TEXT PASSAGE:
Next, Katya asks, "In the last part of our interview, Sibel mentioned that the sharp drop in the opium production in Afghanistan in 2001 was not for the reason everyone thinks it is, that is prohibition by the Taliban, but I don't believe she expanded on that.  I was always curious about this drop and its possible relationship to 9/11, which seems unlikely on first glance, since plans for the WTC attack and invasion of Afghanistan must have predated it.  Could you ask Sibel to talk about this?"  Edmonds can only give hypotheses on this.  Production was going up and up from 1996 to 2000.  But between the middle and end of 2000, something happened.  We know production was reduced by more than 80%.  But why?  We know around this time Taliban officials were coming to the US, meeting with Dick Cheney in Texas during the Clinton administration.  We also know there were disagreements between the Clinton administration and those actively involved in "Pipelinestan".  The oil companies were saying, "We need to recognize the Taliban so we can build the pipelines and get this done", the Clinton adminstration was balking regarding human rights abuses by the Taliban.  This was also the same time you had the "very mysterious" bombing of Sudan supposedly targeting Osama bin Laden and Ayman al-Zawahiri, even though the US knew where he was the whole time.  Within this political milieu, "something happened" to cause the heroin, but she can only speculate on what.  Corbett elaborates that 9/11 may have been a plan on the table that could have gone either way but was given the green light around the time the "carpet of bombs" threat was given to the Taliban.

DATA ENTRIES:
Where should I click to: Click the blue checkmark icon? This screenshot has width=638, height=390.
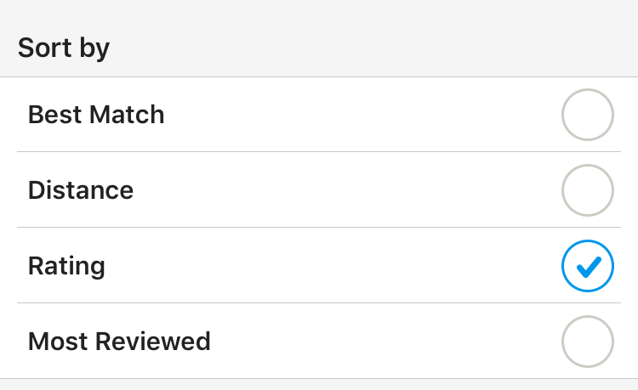pyautogui.click(x=588, y=267)
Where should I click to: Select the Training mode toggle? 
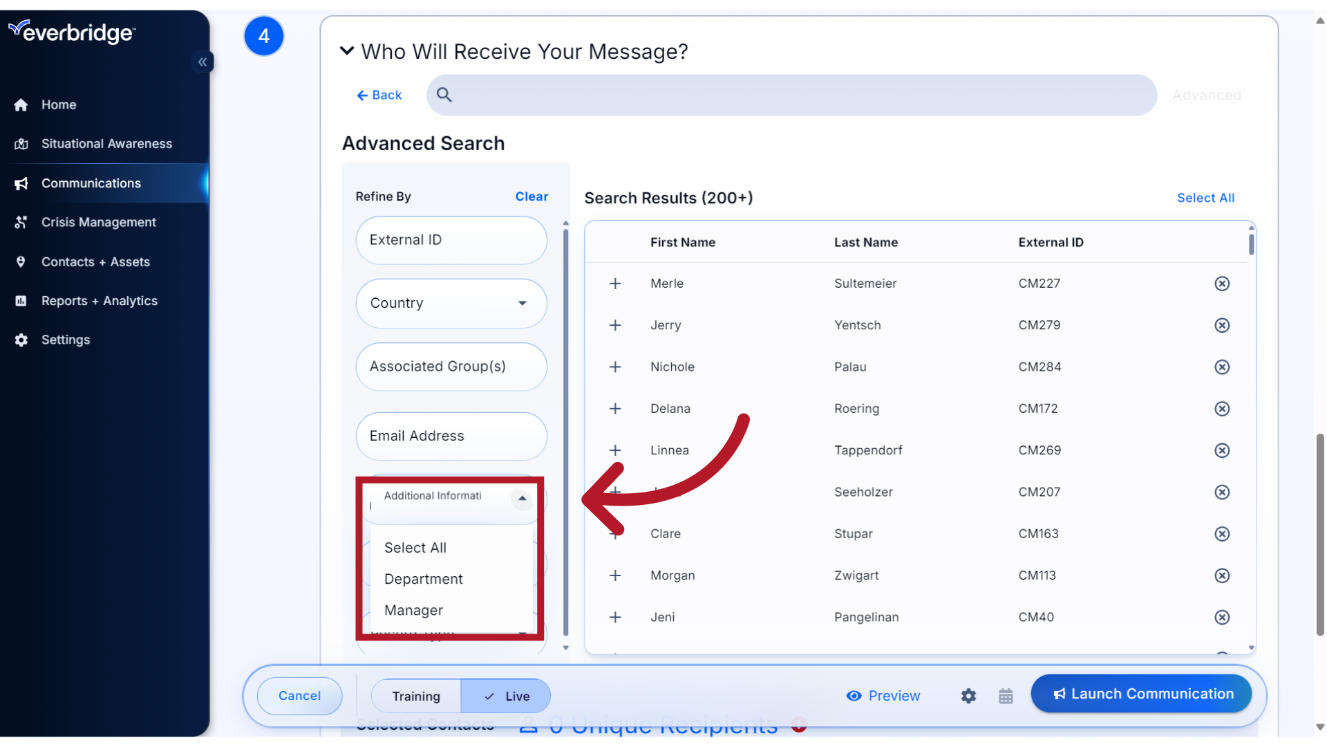(x=417, y=695)

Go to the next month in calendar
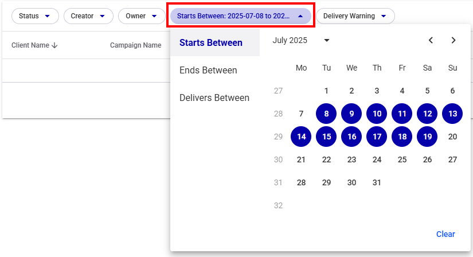(x=454, y=40)
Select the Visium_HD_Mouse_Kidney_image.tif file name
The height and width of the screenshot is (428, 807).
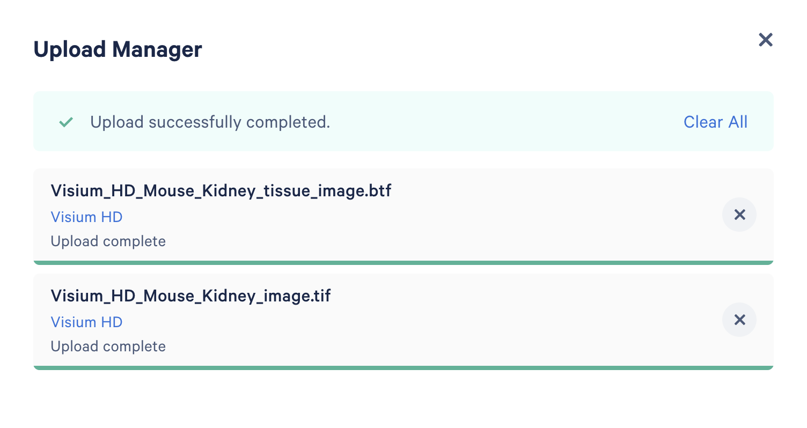coord(190,296)
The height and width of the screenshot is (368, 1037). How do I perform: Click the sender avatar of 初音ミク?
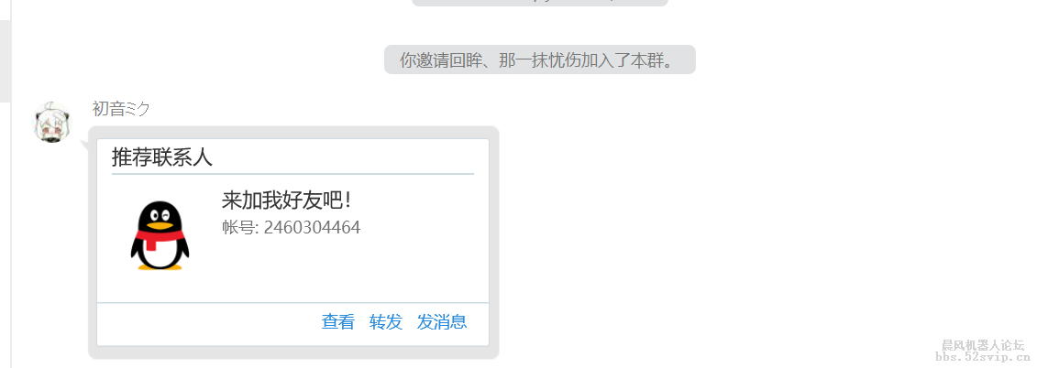(x=51, y=123)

REQUIRED WORK:
1 > In the passage on the 2001 Afghan opium drop, why does Katya regard a link between the drop and 9/11 as unlikely at first glance?
2 > Extend the passage on the 2001 Afghan opium drop, beginning after its final sentence.

RESPONSES PER TASK:
1 > Katya regards the link as unlikely at first glance because the plans for the WTC attack and for the invasion of Afghanistan must have predated the drop.

2 >
He then brings a question from Alan, "How does China and Russia play into all this?  Many leading companies and NWO people have moved to China.  Is China going to be the center of the New World Order, or is China going to be the enemy, like Russia was?  Are the powers supporting China to destroy the USA?  Is there an oil pipeline to China?  Have they sold us out completely to China and it just hasn't hit us yet?"  Edmonds summarizes that talking about China in relation to Russia, you're talking about two totally different paradigms.  With Russia in the Cold War, the focus was on militaristic competion.  With China, that's an economic competition.  As far as pipelines go, there's plenty of news not reported in the US media between China and the various "Stans".  Through this, you can see the Xinchiang region is very important.  Their modus operandi is business deals, whereas the US is building military bases.  The US can't seem to separate their economic interests from their military interests.  With Russia post-Cold War, there is a bit of both military and economic where pipeline tactics go.  But Edmonds points out that where pipeline blow-ups occur, the Islamists typically don't damage our pipelines, they damage the other guys!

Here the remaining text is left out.